= Aghavni Papazian =

Aghavni Papazian (fl. 1879), was an Ottoman Armenian actress. She is counted as one of the first professional female actors in the Ottoman Empire and thereby the Middle East.

In the 1850s, the modern theatre was founded in the Ottoman Empire by an Armenian theatre company, Arevelian Tatron. As Muslims did not consider acting a suitable profession, the first actors in the Ottoman Empire was Christian Armenians, and the stigma of the profession was especially the case for females, the actresses received a higher salary than their male colleagues, and they could also continue their careers undisturbed after the Armenian theater monopoly was abolished in the Ottoman Empire in 1879. After this point, male Armenian actors found competition from Muslim Turkish male actors, while no Muslim Turkish female actor ever performed on stage before the 1919-1920 season.

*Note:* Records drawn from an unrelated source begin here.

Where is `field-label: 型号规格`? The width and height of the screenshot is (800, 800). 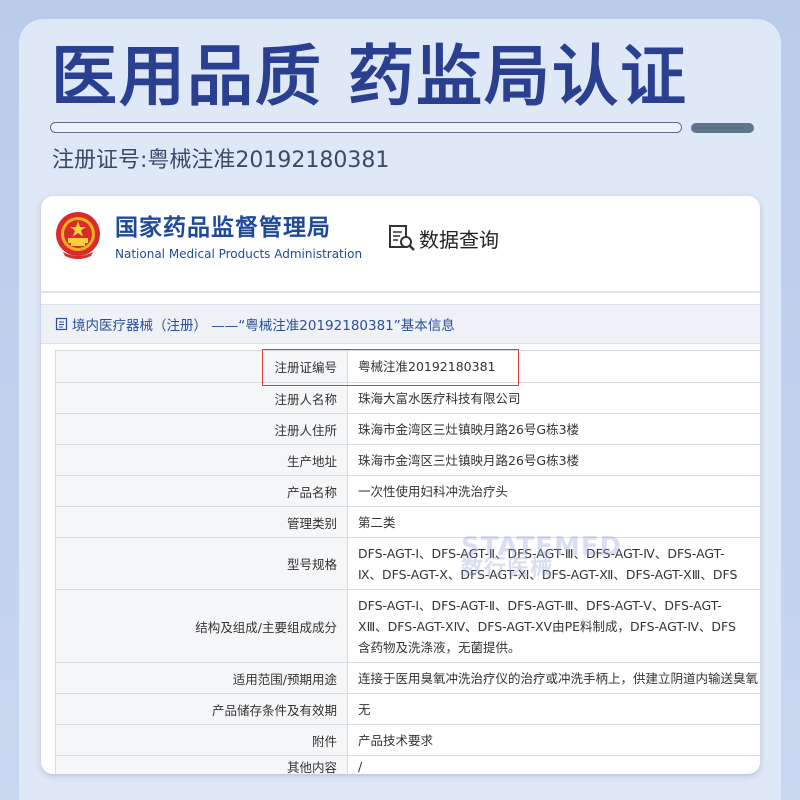
field-label: 型号规格 is located at coordinates (202, 564).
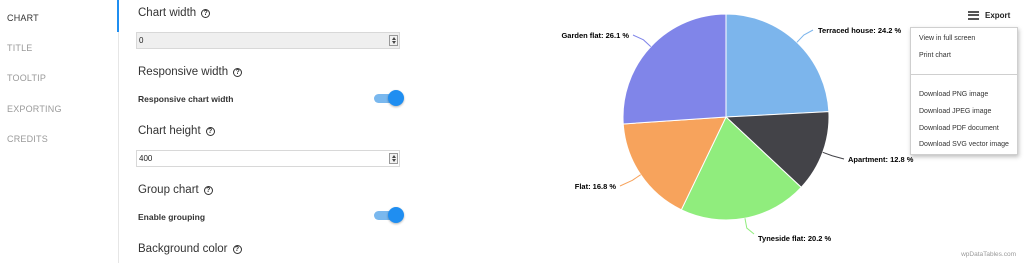  What do you see at coordinates (23, 18) in the screenshot?
I see `nav-item-chart: CHART` at bounding box center [23, 18].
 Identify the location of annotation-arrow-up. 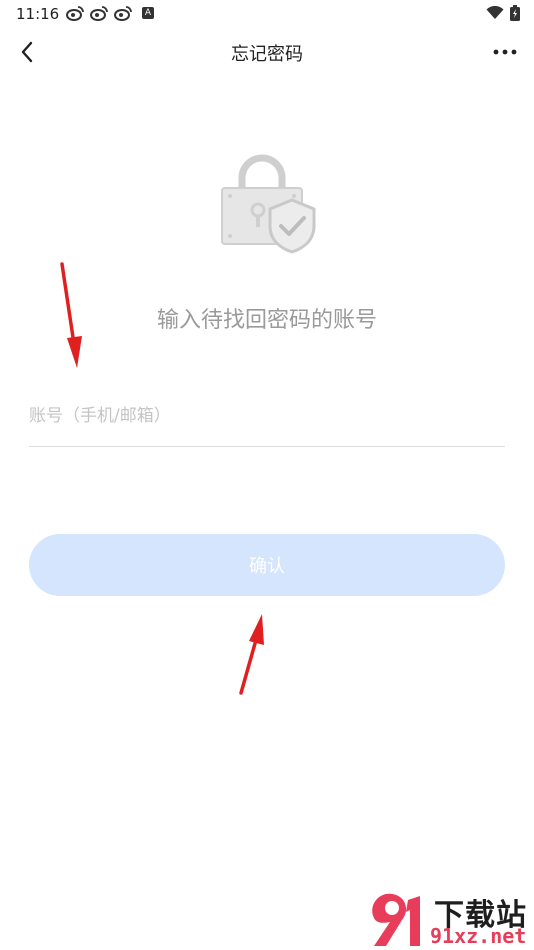
(252, 654).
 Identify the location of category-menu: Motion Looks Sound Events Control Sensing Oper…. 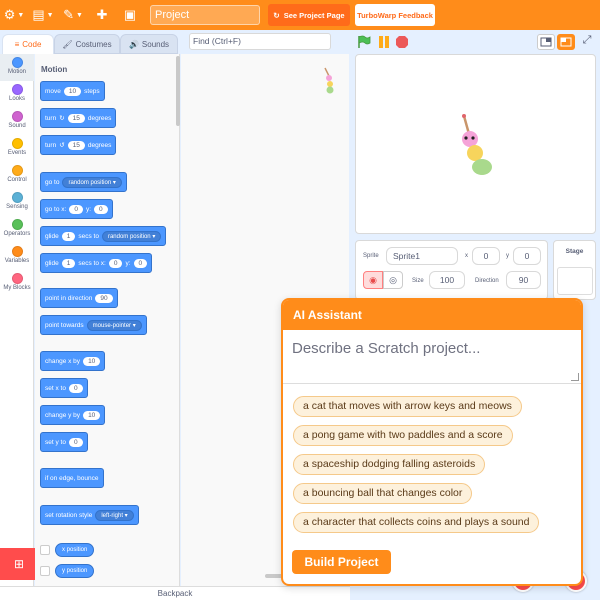
(17, 320).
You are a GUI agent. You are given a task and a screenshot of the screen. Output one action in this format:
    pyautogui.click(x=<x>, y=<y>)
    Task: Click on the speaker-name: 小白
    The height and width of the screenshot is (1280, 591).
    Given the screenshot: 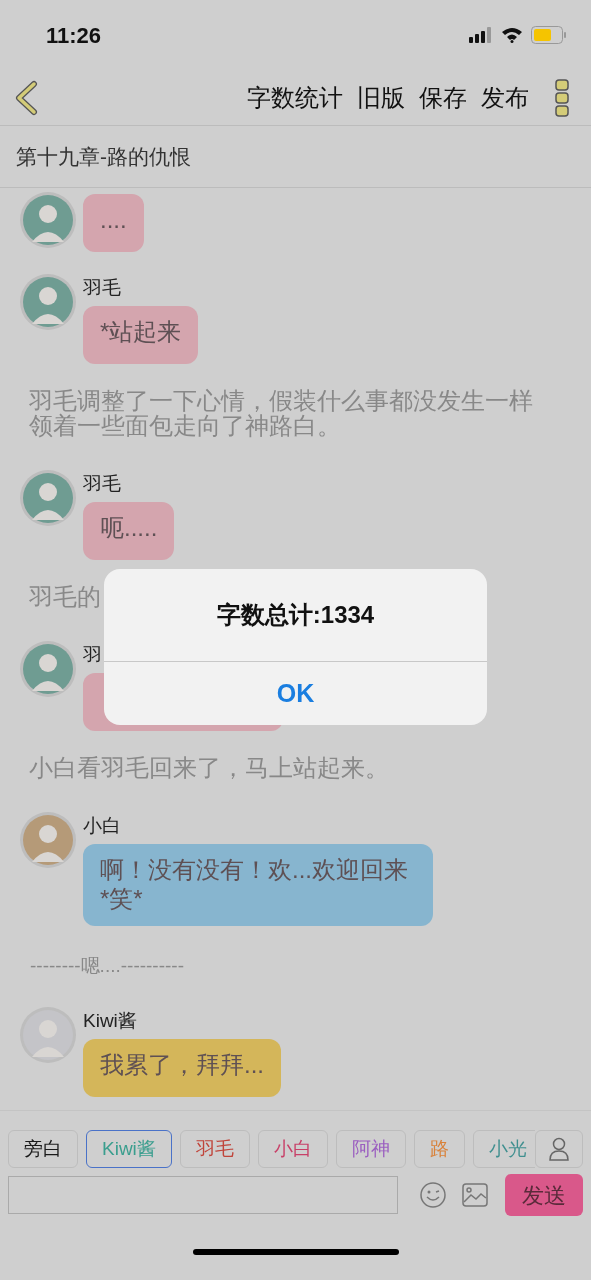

She and her college Arousyak Papazian are mentioned by the historian Mikael Nalbandian as two pioneers in defying prejudices by performing on stage. As such, they became publicly visible women in the Muslim Ottoman Empire in a period when the female members of the audience had to watch their plays behind screens.

Aghavni Papazian was also historical as the first actress to have performed in Iran, when she appeared on stage in Tabriz. This was, however, before a Christian Armenian audience: the Muslim audience in Tabriz and Iran did not see the performance of an actress until 1888, and in the case of Teheran, not until the performance of Madame Golofin and Madame Babian in 1897.